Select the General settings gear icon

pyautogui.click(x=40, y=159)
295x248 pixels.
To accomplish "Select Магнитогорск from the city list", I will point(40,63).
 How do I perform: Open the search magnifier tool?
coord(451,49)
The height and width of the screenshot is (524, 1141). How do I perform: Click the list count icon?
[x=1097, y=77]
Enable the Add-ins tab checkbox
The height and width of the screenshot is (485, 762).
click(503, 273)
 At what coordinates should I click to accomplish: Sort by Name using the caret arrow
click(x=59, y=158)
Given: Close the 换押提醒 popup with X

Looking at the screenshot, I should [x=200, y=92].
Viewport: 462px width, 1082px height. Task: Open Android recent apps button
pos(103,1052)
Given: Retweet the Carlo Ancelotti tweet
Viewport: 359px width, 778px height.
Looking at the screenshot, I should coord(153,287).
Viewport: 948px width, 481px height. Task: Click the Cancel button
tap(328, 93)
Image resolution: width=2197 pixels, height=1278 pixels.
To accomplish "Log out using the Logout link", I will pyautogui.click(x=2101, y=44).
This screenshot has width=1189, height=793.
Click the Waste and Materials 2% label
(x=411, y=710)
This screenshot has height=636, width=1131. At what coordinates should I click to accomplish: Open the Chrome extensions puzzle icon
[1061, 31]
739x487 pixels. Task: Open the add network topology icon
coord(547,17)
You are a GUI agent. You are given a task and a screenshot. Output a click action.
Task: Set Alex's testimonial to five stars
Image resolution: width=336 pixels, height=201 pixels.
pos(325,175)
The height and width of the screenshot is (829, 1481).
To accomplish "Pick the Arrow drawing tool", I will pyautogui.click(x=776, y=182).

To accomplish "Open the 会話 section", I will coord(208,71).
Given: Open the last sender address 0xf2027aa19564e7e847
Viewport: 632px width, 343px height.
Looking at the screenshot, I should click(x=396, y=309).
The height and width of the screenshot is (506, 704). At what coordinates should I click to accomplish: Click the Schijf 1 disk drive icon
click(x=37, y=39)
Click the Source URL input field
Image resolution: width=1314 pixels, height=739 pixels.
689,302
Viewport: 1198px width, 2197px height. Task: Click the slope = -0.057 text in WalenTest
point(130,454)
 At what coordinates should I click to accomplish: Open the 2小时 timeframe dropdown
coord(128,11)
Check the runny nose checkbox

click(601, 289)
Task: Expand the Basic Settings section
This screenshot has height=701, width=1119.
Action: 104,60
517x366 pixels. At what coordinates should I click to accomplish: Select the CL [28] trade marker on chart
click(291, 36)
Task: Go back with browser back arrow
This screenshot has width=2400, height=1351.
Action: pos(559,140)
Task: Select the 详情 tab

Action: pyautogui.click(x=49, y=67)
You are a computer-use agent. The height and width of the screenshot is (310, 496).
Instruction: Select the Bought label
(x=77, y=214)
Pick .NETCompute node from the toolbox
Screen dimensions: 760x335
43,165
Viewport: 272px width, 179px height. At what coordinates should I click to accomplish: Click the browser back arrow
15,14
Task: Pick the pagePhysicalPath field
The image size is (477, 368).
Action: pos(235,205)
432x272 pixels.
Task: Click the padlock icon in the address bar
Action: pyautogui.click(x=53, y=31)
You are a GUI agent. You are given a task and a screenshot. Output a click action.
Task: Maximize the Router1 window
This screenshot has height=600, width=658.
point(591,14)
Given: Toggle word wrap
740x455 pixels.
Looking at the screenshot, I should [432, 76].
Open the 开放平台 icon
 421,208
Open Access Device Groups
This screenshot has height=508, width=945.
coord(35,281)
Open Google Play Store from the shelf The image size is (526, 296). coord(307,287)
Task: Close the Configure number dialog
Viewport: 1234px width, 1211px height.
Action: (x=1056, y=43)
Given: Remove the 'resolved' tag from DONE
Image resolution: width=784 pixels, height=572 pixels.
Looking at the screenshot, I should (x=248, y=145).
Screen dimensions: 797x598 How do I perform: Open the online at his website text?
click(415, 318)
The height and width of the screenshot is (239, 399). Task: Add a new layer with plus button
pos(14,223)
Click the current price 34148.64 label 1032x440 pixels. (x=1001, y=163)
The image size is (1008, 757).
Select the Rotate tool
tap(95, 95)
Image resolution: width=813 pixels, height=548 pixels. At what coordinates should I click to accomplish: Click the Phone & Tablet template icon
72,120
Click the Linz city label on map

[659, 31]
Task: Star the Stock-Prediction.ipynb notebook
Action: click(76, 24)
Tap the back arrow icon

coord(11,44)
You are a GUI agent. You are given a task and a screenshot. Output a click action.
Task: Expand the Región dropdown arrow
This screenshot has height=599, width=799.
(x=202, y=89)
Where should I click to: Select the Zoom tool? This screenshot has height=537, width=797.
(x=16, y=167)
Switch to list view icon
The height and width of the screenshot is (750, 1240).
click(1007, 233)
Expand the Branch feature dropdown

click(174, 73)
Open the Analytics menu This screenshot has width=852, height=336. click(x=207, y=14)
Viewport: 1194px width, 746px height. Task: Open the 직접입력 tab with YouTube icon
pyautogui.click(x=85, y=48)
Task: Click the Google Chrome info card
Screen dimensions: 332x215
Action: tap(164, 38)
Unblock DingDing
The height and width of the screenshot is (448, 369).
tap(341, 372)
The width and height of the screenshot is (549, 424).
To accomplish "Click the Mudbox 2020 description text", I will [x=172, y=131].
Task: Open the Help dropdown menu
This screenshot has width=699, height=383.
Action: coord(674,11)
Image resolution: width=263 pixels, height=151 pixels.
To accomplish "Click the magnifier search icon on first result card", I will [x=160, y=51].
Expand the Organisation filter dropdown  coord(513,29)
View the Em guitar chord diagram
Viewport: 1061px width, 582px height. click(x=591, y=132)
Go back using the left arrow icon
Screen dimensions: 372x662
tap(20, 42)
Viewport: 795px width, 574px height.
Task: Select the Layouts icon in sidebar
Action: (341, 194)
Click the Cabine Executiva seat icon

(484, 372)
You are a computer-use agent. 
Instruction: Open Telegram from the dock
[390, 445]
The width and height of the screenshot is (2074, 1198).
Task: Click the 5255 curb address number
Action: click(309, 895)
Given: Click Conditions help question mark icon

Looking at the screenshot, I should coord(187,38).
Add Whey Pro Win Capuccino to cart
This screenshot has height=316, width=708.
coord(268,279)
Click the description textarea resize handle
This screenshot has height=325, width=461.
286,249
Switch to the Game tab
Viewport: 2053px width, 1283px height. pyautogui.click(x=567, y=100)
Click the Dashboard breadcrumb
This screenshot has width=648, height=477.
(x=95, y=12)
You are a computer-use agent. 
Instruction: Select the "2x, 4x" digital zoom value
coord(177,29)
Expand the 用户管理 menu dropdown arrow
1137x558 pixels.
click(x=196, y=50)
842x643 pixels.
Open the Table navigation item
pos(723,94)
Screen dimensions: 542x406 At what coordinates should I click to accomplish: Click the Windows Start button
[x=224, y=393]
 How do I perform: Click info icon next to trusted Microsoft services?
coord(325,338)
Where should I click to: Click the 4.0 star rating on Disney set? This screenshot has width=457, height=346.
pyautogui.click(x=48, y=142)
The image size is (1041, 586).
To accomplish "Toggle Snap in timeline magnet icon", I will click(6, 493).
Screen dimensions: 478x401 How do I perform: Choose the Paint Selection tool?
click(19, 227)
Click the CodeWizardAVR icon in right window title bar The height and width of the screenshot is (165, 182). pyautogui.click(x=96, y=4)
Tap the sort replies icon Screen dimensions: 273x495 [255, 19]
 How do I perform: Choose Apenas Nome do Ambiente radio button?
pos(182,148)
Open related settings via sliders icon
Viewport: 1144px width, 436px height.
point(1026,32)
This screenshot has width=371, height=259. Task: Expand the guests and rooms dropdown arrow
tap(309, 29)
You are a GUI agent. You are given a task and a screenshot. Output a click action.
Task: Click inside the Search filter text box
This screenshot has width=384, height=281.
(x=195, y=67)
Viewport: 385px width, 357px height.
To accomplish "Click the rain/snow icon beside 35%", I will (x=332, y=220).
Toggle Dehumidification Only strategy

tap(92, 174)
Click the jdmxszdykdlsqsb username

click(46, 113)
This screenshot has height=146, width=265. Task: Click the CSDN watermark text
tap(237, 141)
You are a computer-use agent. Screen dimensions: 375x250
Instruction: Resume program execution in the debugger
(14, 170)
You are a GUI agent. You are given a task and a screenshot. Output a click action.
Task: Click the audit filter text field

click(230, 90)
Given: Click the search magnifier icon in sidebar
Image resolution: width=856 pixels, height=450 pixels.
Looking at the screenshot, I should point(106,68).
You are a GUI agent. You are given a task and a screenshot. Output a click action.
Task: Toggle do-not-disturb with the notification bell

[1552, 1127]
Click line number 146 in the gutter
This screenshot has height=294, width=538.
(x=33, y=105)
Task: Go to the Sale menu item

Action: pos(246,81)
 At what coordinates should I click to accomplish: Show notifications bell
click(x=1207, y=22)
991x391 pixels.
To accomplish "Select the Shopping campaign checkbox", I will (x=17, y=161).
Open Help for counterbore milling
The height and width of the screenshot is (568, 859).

Given request:
Rewrite the part of the listing starting at the line containing "Tap the sort" and ending at the line containing "point(1026,32)", with "sliders icon" changed to "filter icon" and nothing else altered.

Task output:
Tap the sort replies icon Screen dimensions: 273x495 [255, 19]
 How do I perform: Choose Apenas Nome do Ambiente radio button?
pos(182,148)
Open related settings via filter icon
Viewport: 1144px width, 436px height.
point(1026,32)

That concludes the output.